• Exercise aim
Reproduce each of the items below word for word, omitting the pictures from your answer.
______
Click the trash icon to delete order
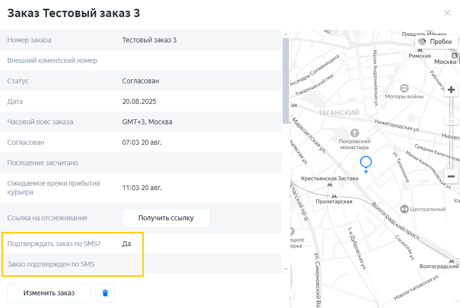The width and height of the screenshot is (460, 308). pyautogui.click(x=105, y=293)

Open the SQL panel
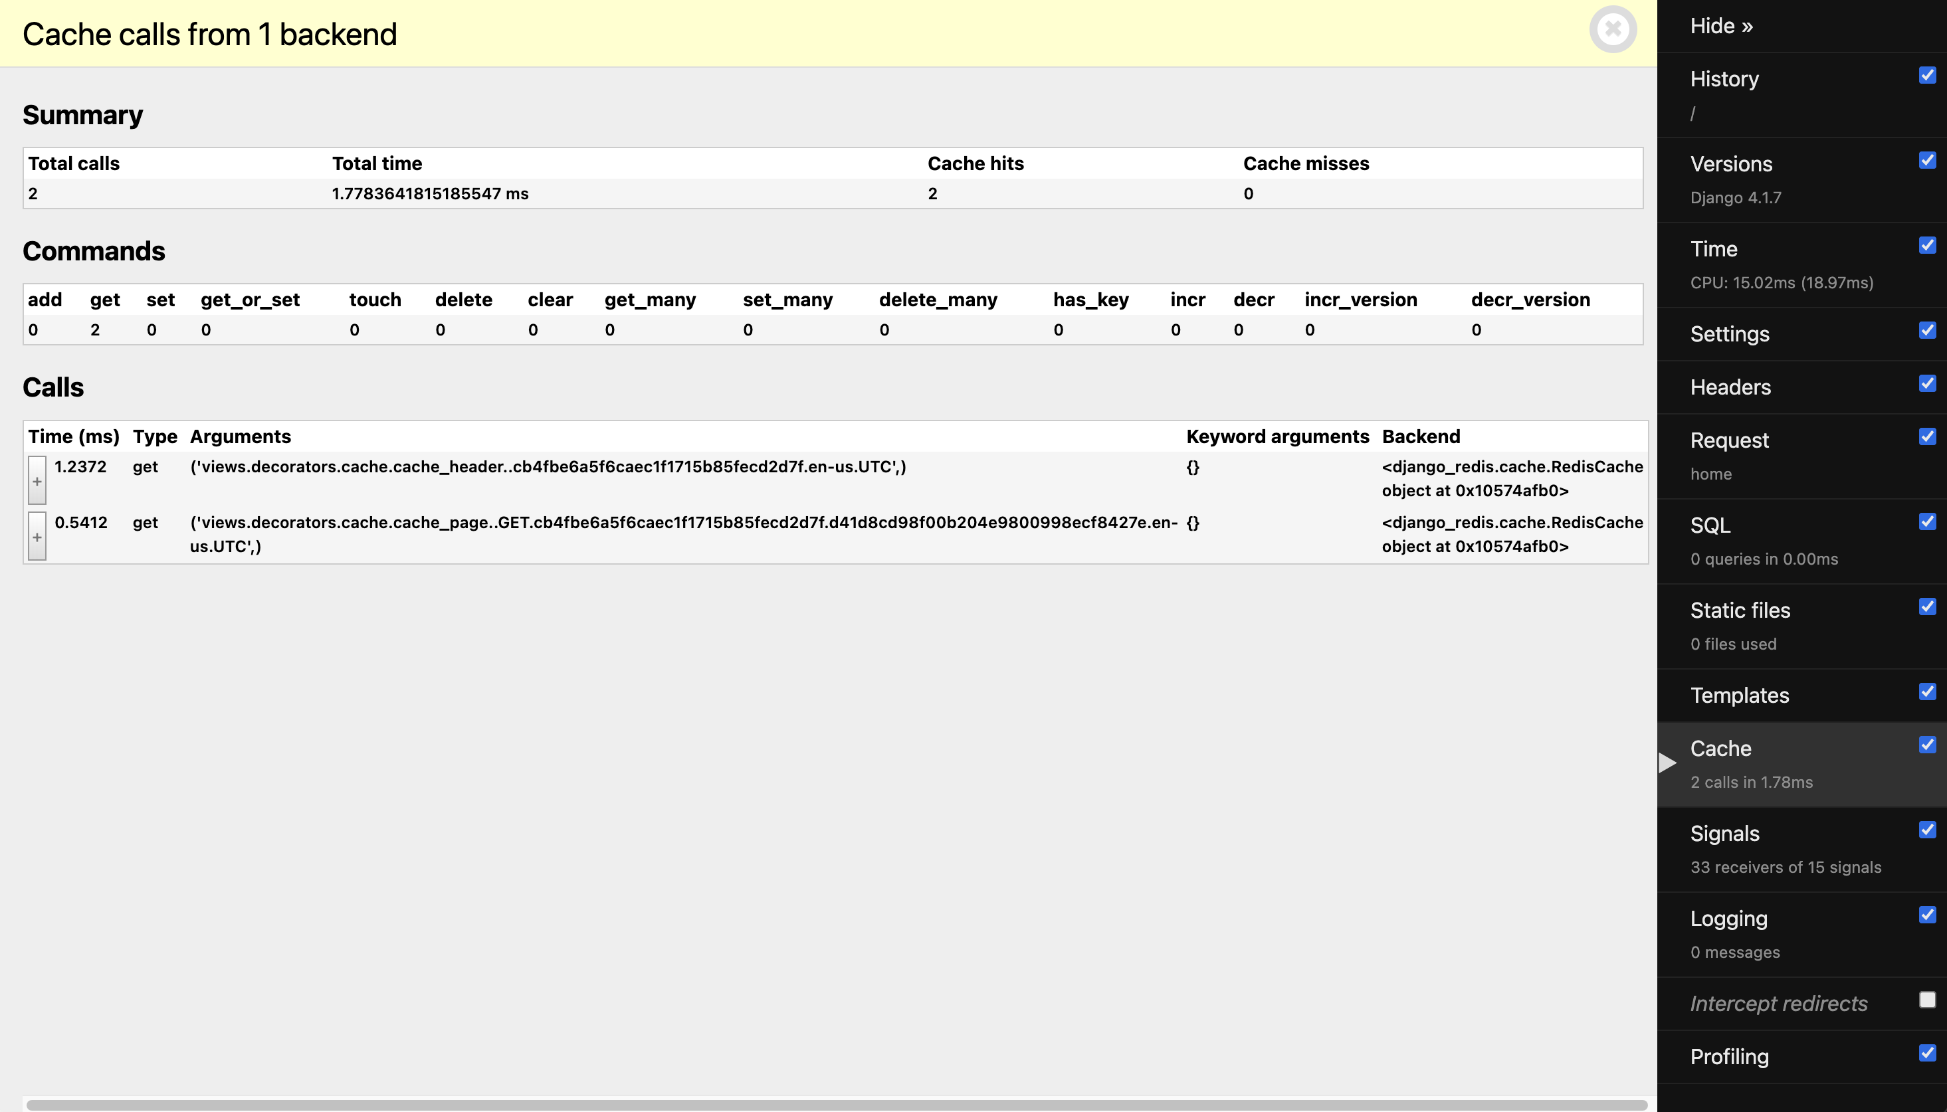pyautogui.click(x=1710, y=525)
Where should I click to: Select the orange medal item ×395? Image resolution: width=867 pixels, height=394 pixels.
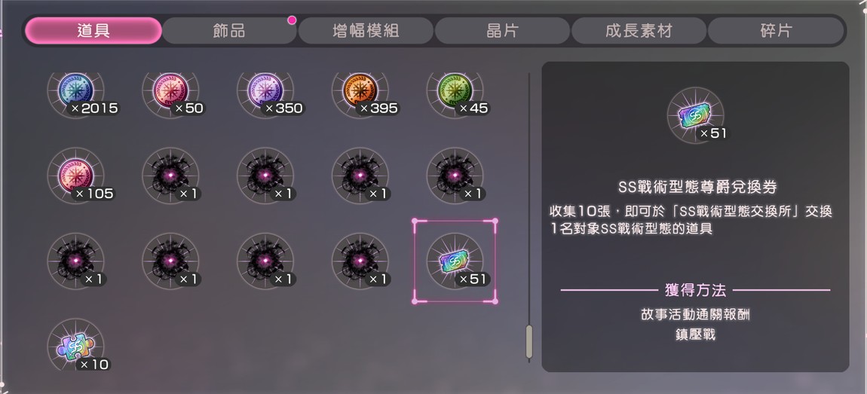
______
• Exercise response
Click the trash icon to delete order
The width and height of the screenshot is (460, 308). pyautogui.click(x=105, y=293)

Open the SQL panel
pyautogui.click(x=1710, y=525)
Where should I click to: Select the orange medal item ×395? Image resolution: width=867 pixels, height=394 pixels.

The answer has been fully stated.